One such solution the ICA implemented relates to the acceleration of a merger transaction review. In a recent case, the ICA cleared a merger within a day after the parties to the merger informed the ICA of their difficulties maintaining the gun jumping rules due to the Covid-19 crisis. In light of the Covid-19 situation, the government allows employers to release employees to a temporary unpaid leave, so the employee could receive unemployment payments from the state. Employers wanting to do so, must declare that they intend to rehire the employee after the economic instability is over. However, in a merger transaction the employees would eventually be transferred to the buyer, thus the current employer (the seller) cannot declare the employee will be rehired by him.

The current regulation regarding unemployment payments during unpaid leave did not address such a merger situation. In order not to jeopardize the employees’ ability to receive unemployment payments, the ICA decided to finalize the review in an expedite manner and clear the transaction, so as to facilitate the immediate transfer of the employees to the acquirer. In doing so, the ICA enabled the parties to safeguard the employees' ability to enjoy the state benefits.


In these challenging times, it is important that regulators are demonstrating flexibility in order to make sure that economic damage to businesses would be kept to the minimum. At the same time, it is important not to subject customers to the perils of anticompetitive behavior. The ICA guidance is a step in the right direction, but more concrete and comprehensive guidance is needed.

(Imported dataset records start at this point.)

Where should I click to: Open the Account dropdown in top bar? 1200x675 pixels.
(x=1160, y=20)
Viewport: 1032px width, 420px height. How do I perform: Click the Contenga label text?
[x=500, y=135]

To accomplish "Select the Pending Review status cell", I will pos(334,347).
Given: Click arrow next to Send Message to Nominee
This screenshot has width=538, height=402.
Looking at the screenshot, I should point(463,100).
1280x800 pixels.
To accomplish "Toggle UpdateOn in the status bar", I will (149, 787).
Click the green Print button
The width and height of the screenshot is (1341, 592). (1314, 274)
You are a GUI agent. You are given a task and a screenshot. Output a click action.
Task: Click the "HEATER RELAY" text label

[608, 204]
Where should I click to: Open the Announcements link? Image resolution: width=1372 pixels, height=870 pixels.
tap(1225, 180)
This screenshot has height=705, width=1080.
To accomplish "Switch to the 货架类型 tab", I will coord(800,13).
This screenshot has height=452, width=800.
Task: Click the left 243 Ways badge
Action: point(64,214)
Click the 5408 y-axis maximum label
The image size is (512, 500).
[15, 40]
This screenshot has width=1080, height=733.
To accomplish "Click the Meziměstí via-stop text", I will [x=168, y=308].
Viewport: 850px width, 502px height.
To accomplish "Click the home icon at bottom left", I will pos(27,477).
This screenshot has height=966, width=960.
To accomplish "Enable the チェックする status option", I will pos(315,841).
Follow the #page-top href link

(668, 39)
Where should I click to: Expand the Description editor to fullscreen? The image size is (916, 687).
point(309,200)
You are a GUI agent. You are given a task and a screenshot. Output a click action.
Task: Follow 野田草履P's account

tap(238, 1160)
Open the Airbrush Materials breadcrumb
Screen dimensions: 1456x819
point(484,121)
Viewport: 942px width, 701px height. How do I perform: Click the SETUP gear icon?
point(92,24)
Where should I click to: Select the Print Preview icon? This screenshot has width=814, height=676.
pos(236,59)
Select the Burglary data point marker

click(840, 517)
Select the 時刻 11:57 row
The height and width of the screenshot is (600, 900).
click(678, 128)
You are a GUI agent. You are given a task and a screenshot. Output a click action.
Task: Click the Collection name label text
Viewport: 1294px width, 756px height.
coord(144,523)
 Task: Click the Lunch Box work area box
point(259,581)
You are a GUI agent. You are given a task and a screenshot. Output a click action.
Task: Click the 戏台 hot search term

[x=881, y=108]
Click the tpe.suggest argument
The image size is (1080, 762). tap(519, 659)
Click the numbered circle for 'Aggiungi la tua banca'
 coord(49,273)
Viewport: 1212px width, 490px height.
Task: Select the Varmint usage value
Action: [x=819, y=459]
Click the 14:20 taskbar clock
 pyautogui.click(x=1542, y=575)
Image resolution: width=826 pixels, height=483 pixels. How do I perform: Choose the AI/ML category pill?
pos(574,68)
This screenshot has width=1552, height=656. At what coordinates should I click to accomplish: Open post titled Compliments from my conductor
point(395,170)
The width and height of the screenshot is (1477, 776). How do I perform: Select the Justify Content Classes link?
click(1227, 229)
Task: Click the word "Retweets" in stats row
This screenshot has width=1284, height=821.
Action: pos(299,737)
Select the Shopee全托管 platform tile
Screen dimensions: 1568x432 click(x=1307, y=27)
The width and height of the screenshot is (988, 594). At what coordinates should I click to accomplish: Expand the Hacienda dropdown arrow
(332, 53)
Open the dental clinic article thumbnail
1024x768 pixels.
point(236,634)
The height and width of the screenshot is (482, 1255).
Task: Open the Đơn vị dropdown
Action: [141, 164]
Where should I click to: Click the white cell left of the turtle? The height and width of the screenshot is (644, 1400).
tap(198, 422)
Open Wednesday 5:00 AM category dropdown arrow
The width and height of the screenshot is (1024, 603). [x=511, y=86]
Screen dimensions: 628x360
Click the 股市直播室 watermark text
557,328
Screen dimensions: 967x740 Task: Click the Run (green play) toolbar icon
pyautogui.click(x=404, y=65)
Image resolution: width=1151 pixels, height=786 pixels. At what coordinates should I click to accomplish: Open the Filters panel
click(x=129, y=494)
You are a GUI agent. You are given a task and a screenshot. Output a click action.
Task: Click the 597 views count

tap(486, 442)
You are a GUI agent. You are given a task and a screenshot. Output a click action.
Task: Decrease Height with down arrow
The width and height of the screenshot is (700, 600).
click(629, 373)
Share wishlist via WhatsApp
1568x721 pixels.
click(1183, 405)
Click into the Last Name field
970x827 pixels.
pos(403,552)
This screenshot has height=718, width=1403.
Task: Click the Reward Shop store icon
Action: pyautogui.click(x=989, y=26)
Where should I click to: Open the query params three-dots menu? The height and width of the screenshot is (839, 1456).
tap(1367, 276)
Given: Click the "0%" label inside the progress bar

The ICA's clarifications provide only a glimpse into the application of local competition rules during the Covid-19 pandemic, but parties should carefully self-assess whether an intended action or contemplated transaction are indeed permissible. It is advisable for parties foreseeing that they may need to collaborate with competitors or otherwise engage in arrangements which may be deemed to be restrictive, to prepare the legal contingencies beforehand.